- _Exercise aim_
Your task is to print all of the entries exactly, though the pictures should not be included.

== == ==

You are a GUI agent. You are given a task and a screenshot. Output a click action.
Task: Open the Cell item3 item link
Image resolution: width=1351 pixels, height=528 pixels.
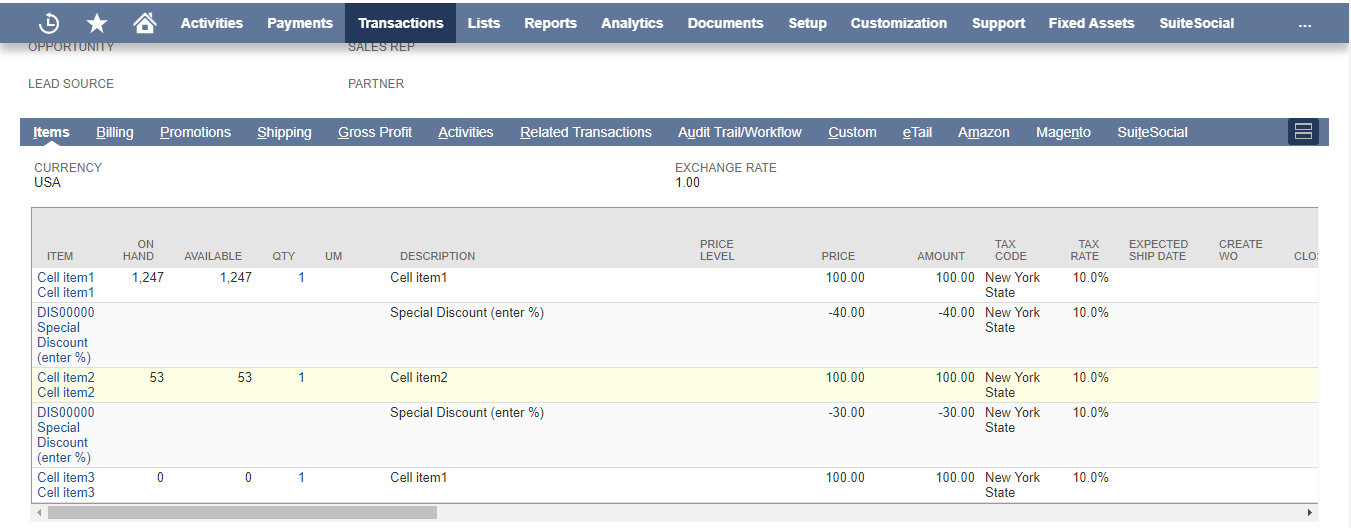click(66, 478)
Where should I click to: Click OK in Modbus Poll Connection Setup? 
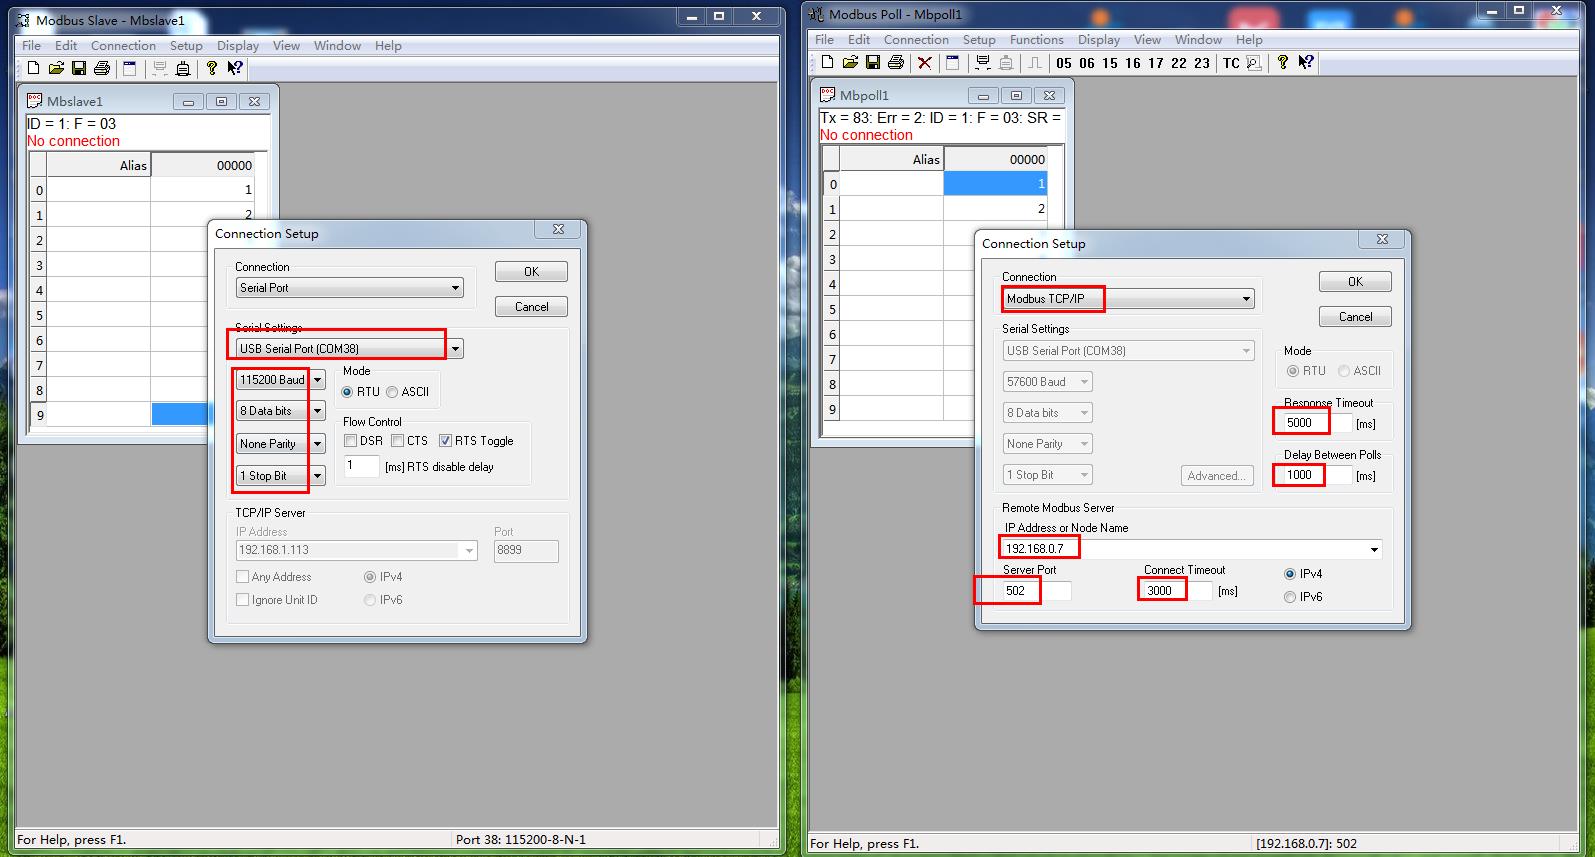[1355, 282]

== == ==

- _Task response_
You are a GUI agent. You are given a task and a screenshot. Output a click action.
Task: Open the Cell item3 item link
Image resolution: width=1351 pixels, height=528 pixels.
click(66, 478)
Where should I click to: Click OK in Modbus Poll Connection Setup? 
[1355, 282]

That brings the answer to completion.